Penalizing small errors using an Adaptive Logarithmic Loss

TL;DR

This paper introduces an adaptive logarithmic loss function designed to improve medical image segmentation by addressing class imbalance and convergence issues, achieving state-of-the-art results on multiple datasets.

Contribution

The paper proposes a novel adaptive logarithmic loss function that enhances training efficiency and segmentation accuracy in medical imaging tasks.

Findings

Achieves state-of-the-art performance on ISIC 2018, nuclei, and retinal vessel datasets.

Effectively mitigates class imbalance and improves loss convergence.

Provides a flexible framework for better deep neural network training.

Abstract

Loss functions are error metrics that quantify the difference between a prediction and its corresponding ground truth.

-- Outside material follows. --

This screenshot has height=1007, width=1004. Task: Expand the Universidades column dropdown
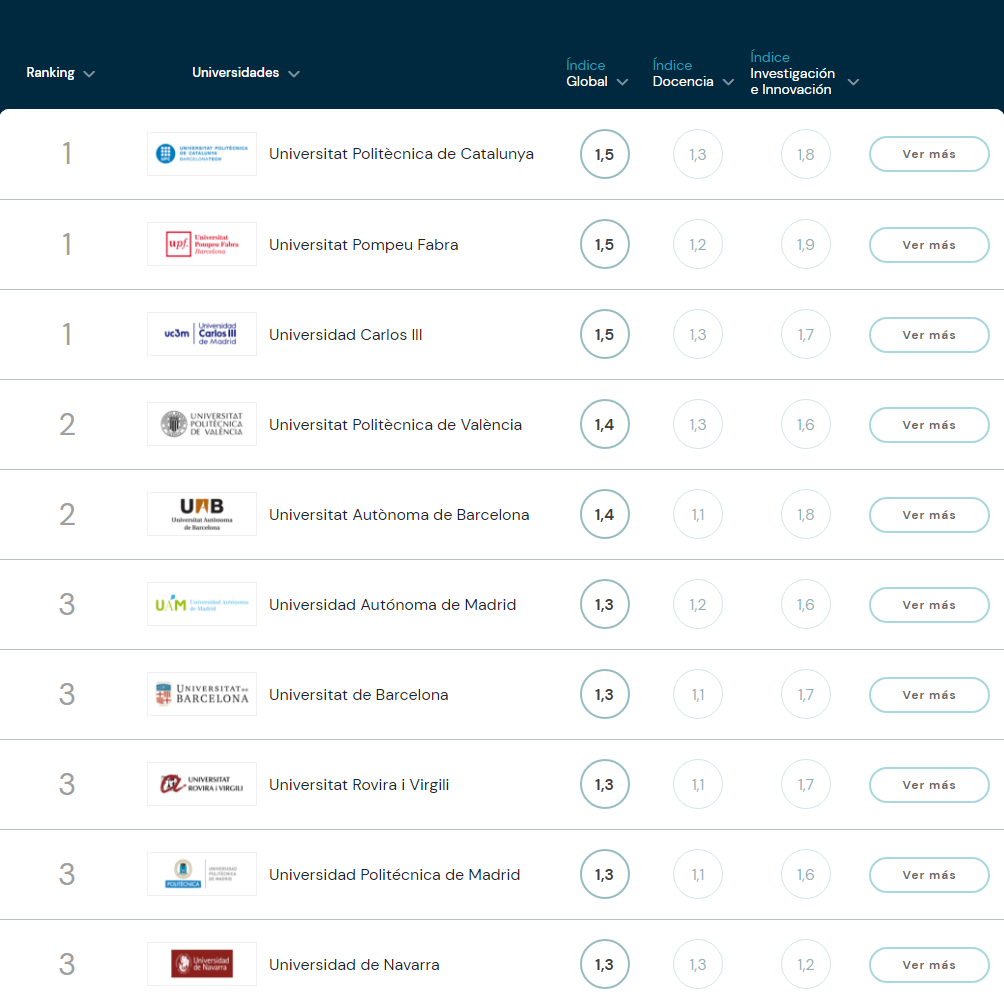(293, 74)
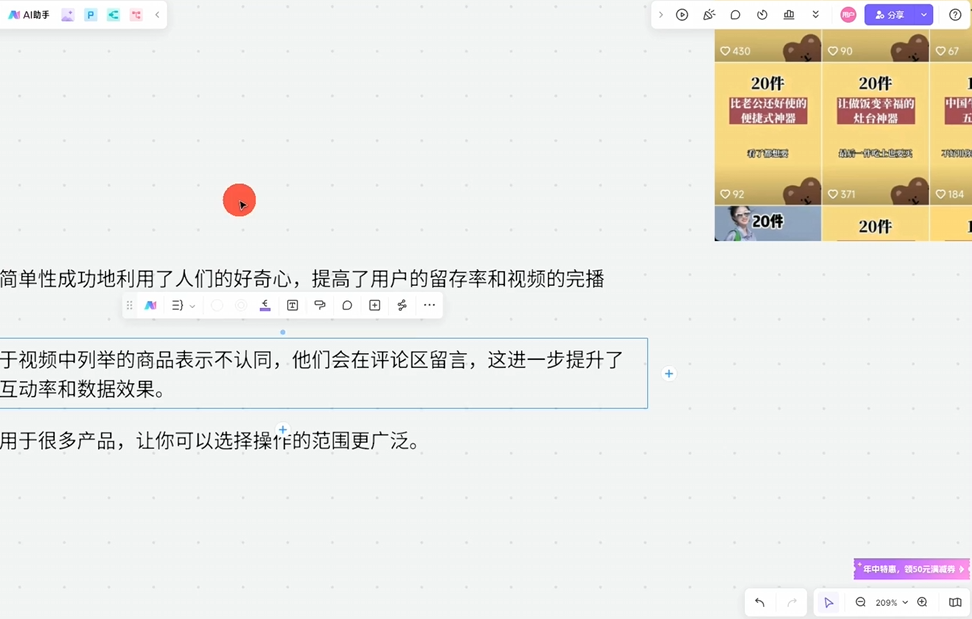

Fundamentally, they define a functional landscape for traversal by gradient descent. Although numerous loss functions have been proposed to date in order to handle various machine learning problems, little attention has been given to enhancing these functions to better traverse the loss landscape. In this paper, we simultaneously and significantly mitigate two prominent problems in medical image segmentation namely: i) class imbalance between foreground and background pixels and ii) poor loss function convergence. To this end, we propose an adaptive logarithmic loss function. We compare this loss function with the existing state-of-the-art on the ISIC 2018 dataset, the nuclei segmentation dataset as well as the DRIVE retinal vessel segmentation dataset. We measure the performance of our methodology on benchmark metrics and demonstrate state-of-the-art performance. More generally, we show that our system can be used as a framework for better training of deep neural networks.